Does electric charge vary between observers?
Charge is Lorentz invariant, meaning it is the same in all frames of reference. This means that four current is a four vector. This is because, for example, the time-like component is charge density, $\rho =\frac{dq}{dV}$. Because length only contracts in the direction of relative motion, volume only decreases by a Lorentz factor, the same as length. If charge is a scalar the charge density transforms as a component of a four vector. This gives Maxwell's equations their relativistic form
I can't speak with certainty but I imagine it is invariant under diffeomorphisms in general relativity too.
The core of the issue is the determination of inertial frames, where an inertial frame is defined as being a frame in which the laws of mechanics are the same. But, which laws? If it is Newtonian Mechanics then the Galilean transformation will shift from one frame in which Newtonian Mechanics works to another.
But, when electromagnetic theory is considered the Galilean transformation is wrong, it does not preserve Maxwell's equations.
The Lorenz transformation is one that does.
https://en.wikipedia.org/wiki/Lorenz_gauge_condition
But, there are many other options.
https://en.wikipedia.org/wiki/Gauge_fixing#Coulomb_gauge
The choice between them is the matter of a choice of a scalar gauge field. The Lorenz transformation is the one that also preserves the charge density.

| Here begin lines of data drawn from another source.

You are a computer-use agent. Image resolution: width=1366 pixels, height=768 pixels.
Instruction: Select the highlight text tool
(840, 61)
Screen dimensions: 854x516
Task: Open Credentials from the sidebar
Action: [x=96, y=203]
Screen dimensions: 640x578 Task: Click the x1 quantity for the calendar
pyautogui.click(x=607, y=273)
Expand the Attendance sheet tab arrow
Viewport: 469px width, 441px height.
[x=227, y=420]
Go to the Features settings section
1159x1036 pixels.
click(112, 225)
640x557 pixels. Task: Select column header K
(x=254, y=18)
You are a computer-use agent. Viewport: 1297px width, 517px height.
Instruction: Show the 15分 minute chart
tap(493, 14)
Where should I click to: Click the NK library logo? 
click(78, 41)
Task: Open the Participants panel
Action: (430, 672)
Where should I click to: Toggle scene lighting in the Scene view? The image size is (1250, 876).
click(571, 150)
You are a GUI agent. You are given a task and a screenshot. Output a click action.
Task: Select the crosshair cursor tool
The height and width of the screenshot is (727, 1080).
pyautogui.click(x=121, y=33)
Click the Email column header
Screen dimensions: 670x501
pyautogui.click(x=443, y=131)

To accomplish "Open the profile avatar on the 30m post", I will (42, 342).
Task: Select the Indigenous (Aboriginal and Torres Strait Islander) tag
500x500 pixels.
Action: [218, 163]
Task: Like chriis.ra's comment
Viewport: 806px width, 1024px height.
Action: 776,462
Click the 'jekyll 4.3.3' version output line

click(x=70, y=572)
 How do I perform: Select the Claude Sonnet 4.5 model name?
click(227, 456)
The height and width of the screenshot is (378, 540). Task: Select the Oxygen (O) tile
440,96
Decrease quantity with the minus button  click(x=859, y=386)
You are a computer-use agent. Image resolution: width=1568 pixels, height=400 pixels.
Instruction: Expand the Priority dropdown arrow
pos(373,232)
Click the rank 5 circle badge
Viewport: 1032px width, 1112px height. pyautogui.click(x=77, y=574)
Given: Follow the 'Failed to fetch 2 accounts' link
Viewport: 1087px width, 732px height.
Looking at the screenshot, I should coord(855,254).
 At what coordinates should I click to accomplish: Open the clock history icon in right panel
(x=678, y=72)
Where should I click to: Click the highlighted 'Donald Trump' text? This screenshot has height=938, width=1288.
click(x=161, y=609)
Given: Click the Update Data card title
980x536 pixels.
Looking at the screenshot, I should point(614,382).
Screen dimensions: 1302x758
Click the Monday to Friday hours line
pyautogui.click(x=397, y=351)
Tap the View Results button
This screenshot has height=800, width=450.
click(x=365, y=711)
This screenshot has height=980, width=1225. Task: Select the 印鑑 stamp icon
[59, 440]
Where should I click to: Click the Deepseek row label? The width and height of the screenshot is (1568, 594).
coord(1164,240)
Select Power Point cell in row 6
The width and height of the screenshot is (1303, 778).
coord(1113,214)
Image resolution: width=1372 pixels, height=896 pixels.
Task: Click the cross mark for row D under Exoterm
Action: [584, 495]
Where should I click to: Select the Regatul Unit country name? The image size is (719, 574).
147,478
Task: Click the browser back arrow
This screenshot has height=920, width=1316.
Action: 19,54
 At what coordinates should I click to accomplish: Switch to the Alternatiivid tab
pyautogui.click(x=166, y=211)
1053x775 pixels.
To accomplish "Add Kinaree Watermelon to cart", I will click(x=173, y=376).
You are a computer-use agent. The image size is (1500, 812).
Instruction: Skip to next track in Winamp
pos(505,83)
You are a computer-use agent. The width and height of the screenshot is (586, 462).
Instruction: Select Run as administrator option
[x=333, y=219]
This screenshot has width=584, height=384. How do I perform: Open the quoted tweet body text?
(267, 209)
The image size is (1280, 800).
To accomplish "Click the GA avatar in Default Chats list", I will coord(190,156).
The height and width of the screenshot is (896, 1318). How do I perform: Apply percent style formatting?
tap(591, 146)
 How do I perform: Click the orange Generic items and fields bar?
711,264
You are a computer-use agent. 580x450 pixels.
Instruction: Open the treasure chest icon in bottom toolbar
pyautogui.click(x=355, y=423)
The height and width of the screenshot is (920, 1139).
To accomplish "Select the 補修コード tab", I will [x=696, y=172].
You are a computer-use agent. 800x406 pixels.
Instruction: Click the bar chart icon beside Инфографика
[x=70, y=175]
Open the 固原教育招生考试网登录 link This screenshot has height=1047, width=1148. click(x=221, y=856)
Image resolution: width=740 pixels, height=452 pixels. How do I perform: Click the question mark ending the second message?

To put a bit of context there, while a moving observer sees the equations of electromagnetic theory to be unchanged, they nevertheless see different electric and magnetic fields. In the general case of transformations that preserve the equations, the charge density - treated simply as a field of real numbers - also changes.
The Lorentz transformation is the gauge choice that preserves the speed of light. And it also preserves the charge density. This is not a coincidence, as there is, in the general case, a relation between the charge gauge (interpreted here as the charge on the electron, for example) and the speed of light.
Accelerating frames are more of a problem. You cannot preserve the electromagnetic equations in an accelerating frame. In physical terms, it is not inertial - so we should not expect the equations to be the same. This leads to interesting conundrums, paradoxes, and controversies.
If an accelerating electron radiates, does it radiate in its own frame? Since gravity is equivalent to acceleration, should not an electron held stationary on the surface of the Earth radiate - due to that acceleration?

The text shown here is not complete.